This wonderfully poignant drama about a group of Welsh men with erectile dysfunction who test a new miracle drug is perfectly judged. What a lovely way to round off the year

I haven’t used this pun yet this year and even though it’s taken me right up to the last few minutes of possible deployment, I am glad I kept my powder dry – because Men Up is definitely this year’s Christmas cracker. The 90-minute tale of the first trial (in Morriston Hospital, Swansea, in 1994) of the drug that would become Viagra, is short, sweet and altogether lovely. Though it never loses its twinkle, it plays the matter straight and – while the characters may joke about their situations – never for laughs. Tonally, it’s a masterpiece by writer Matthew Barry and director Ashley Way that never undercuts or overeggs a moment.

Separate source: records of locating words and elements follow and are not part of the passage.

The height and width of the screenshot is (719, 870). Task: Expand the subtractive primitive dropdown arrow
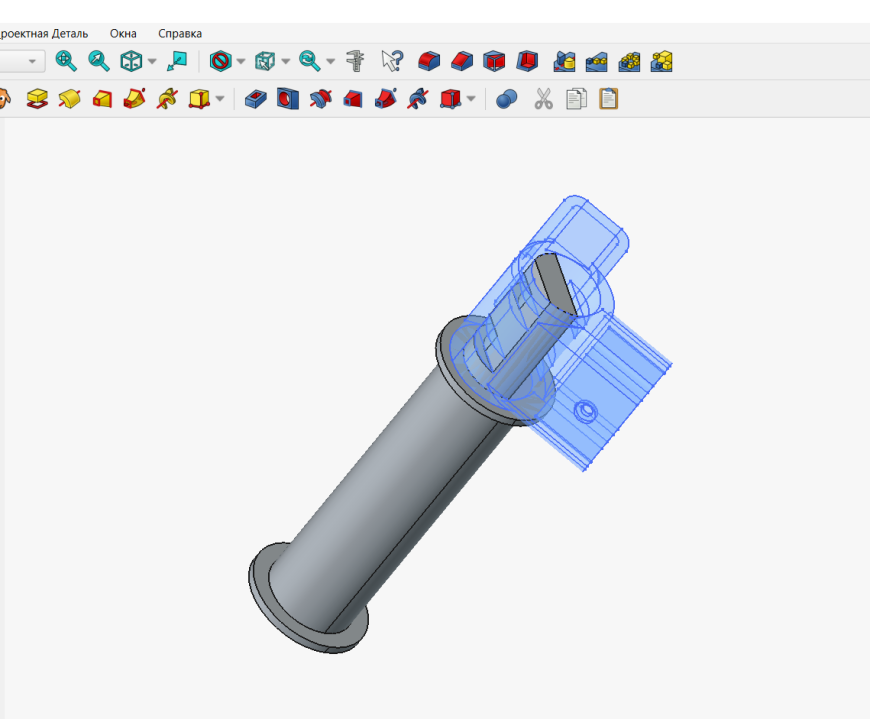471,99
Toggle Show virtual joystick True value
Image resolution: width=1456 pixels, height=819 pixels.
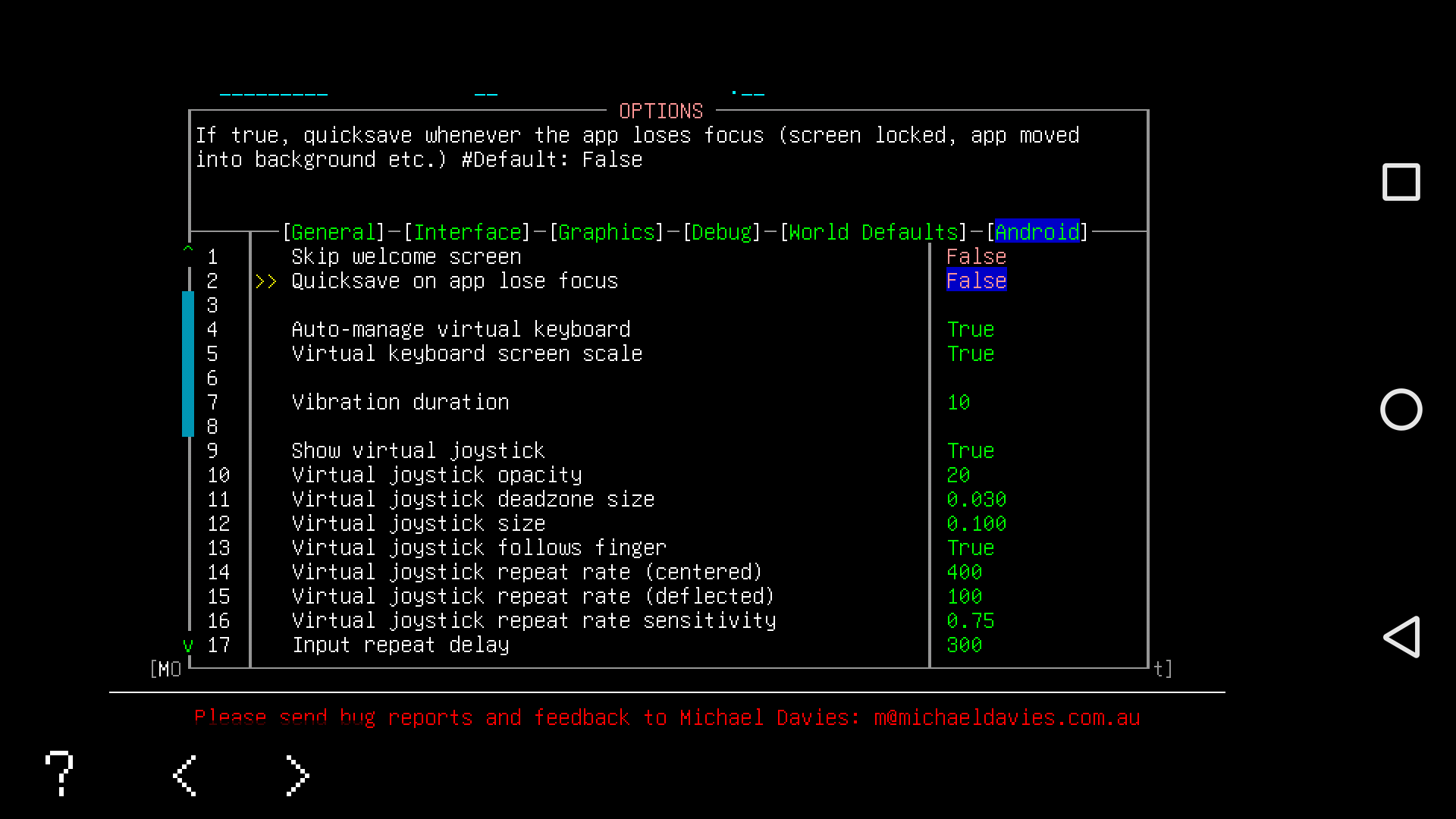pyautogui.click(x=970, y=451)
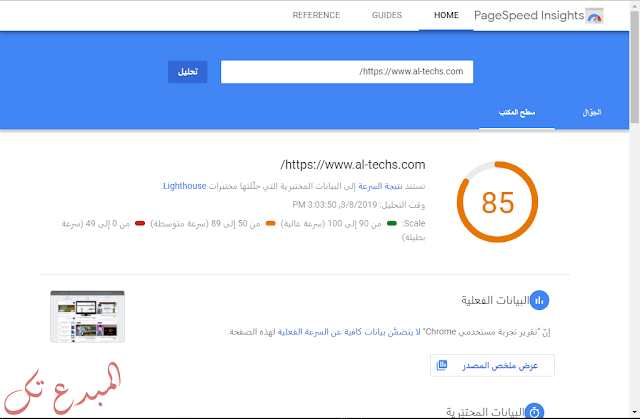Image resolution: width=640 pixels, height=419 pixels.
Task: Open the REFERENCE tab
Action: click(x=316, y=16)
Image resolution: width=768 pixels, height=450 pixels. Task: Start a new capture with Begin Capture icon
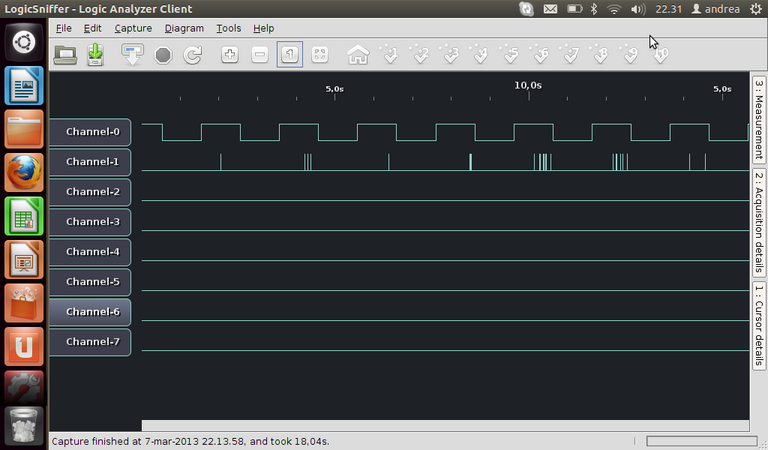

The story coheres round a handful of men who, after trying the various treatments on offer in the early 90s for their erectile dysfunction (penis injections, inflatable rods, a literal pump in the scrotum, pellets up the urethra), leap at the chance to try a potential cure in pill form. Soon Meurig (Iwan Rheon), whose failure to thrive is a consequence of his diabetes, though his wife (Alexandra Roach) fears it is a reaction to her double mastectomy after breast cancer, and his fellow sufferers find themselves hooked up to “strain gauges”, popping pills, watching porn and waiting for magic to happen. For most, eventually, it does. For others, the disappointment threatens to overwhelm everything.